About this task: List the lines of this listing that hold the word "width".

Material for this task:
%%

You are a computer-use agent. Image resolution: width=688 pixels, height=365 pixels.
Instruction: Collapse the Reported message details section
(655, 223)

%%
%%

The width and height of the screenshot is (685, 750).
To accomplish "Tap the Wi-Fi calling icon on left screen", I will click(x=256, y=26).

%%

Answer to this exercise:
You are a computer-use agent. Image resolution: width=688 pixels, height=365 pixels.
The width and height of the screenshot is (685, 750).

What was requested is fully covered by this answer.